Assignment :: Copy out the lines between the one holding "Find the location of a particular element." and the one holding "(294, 1172).", inclusive, and leave out the pictures.
#### Input for this task ####
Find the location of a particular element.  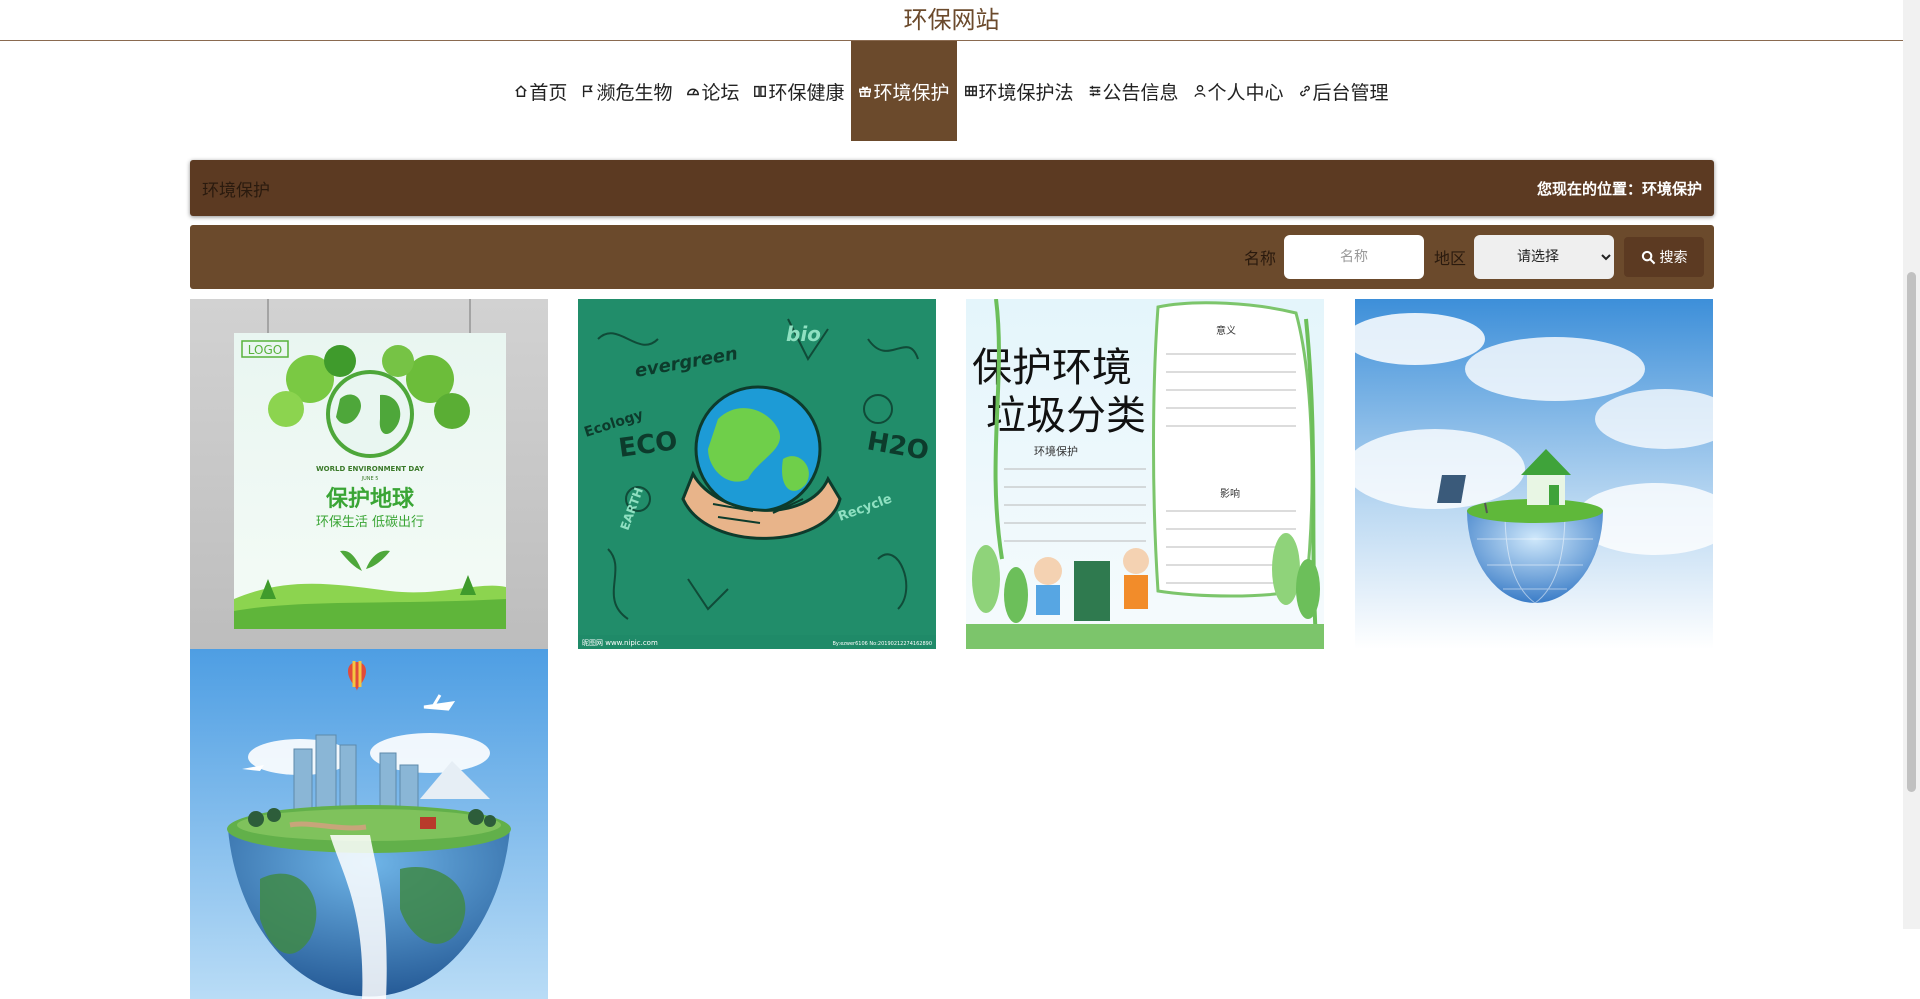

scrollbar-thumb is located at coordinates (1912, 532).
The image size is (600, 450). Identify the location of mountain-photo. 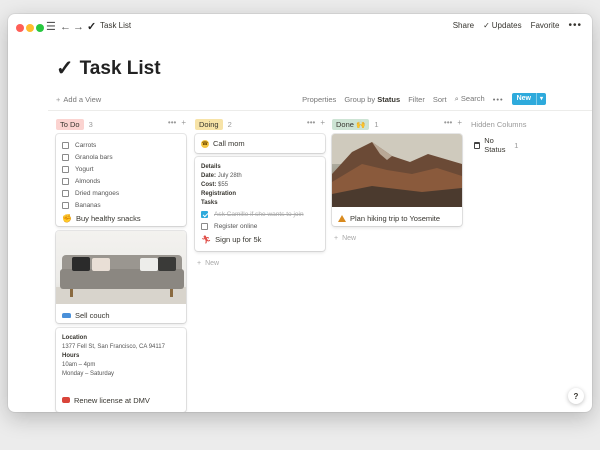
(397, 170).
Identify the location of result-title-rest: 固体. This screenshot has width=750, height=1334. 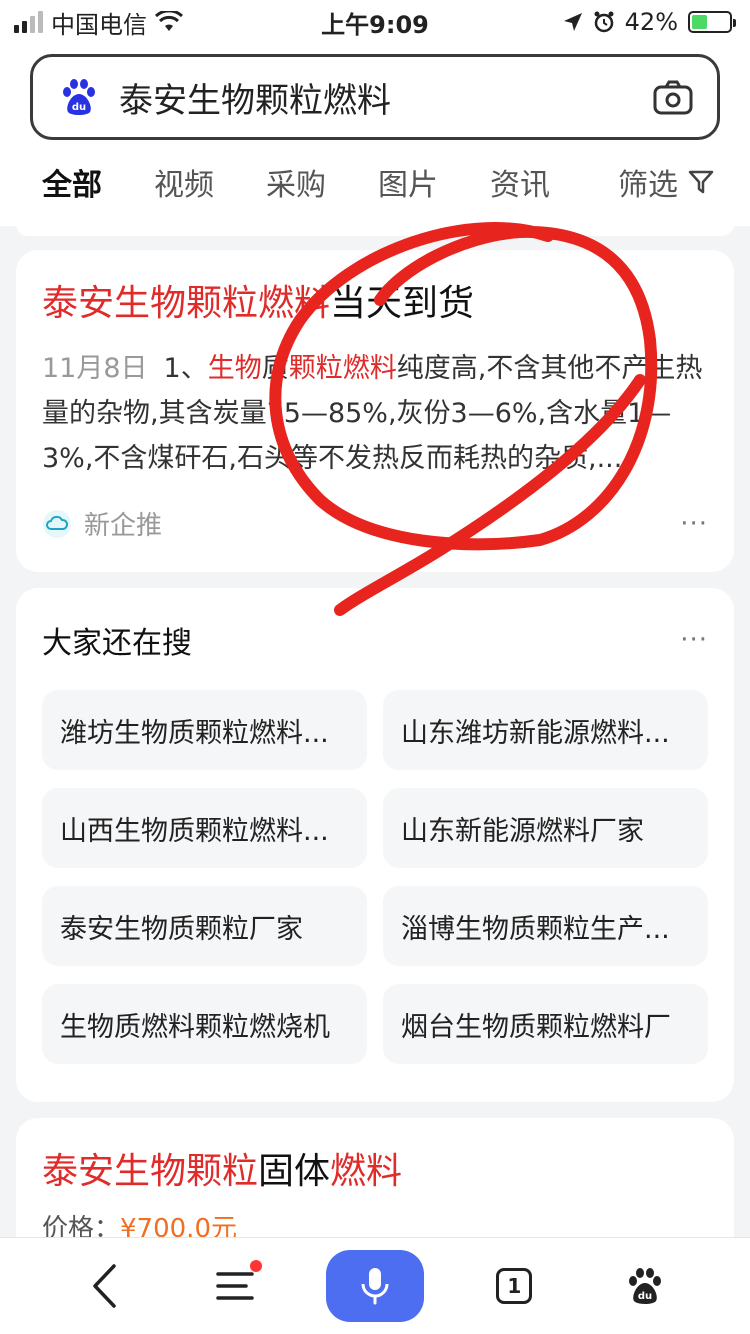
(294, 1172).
####
#### Input for this task ####
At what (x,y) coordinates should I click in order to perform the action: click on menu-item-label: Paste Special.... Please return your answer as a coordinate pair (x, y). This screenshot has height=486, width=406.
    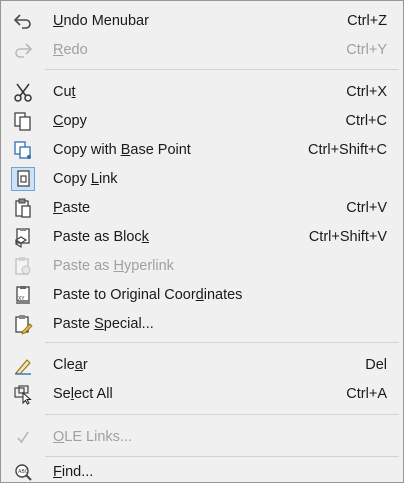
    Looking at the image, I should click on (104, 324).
####
Task solution ::
Find the location of a particular element.  

scrollbar-thumb is located at coordinates (1912, 532).
The image size is (600, 450). Identify the location of mountain-photo. 
(397, 170).
Identify the location of result-title-rest: 固体. This screenshot has width=750, height=1334. 
(294, 1172).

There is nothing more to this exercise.